Is it summer or fall?

John Wickham
Fri, 16 Aug 2013 19:34:50 PDT
Here in Los Angeles, I've notice that a few of my winter-deciduous plants are starting to turn. And its not just dead leaves, but taking on Fall color. The Vitis and Cornus have a little Fall color and the Betula and Fraxinus seems to be thinking about it. I'm afraid it means I need to pull my winter growing bulbs out of storage earlier this year than usual. I typically have a few winter/spring bloomers that start putting on green growth in late August.
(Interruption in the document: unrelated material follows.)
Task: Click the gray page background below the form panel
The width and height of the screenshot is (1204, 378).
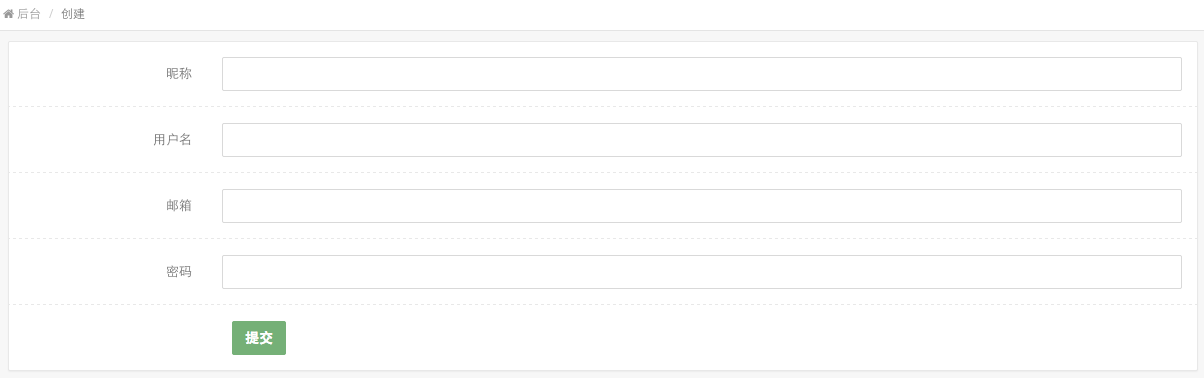Action: 602,375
That might start earlier this year.

 From: Jane McGary <>
To: Pacific Bulb Society <> 
Sent: Friday, August 16, 2013 5:19 PM
Subject: [pbs] Is it summer or fall?

Mid-August is a time when the last Mediterranean-cycle bulbs of 
summer overlap with the first bulbs of fall. Calochortus weedii and 
C. plummerae have finally dropped their petals, and the California 
onion Allium sanbornii is in full bloom, the only "summer" species 
doing so in the bulb house. There, however, the colchicums are waking 
up, whether watered (on the "moist" side) or not (on the "xeric" 
side). Colchicum macrophyllum opens its flowers, which are 
surprisingly small considering the size of its leaves. White 
Colchicum kotschyi is open on the dry side, and I saw the pink tips 
of another species emerging this morning. In the garden Brodiaea 
californica (last of the themids) is almost over, and Acis autumnalis 
has raised its sudden white bells, and where watered, Cyclamen 
hederifolium is beginning to open, as is the related Cyclamen africanum.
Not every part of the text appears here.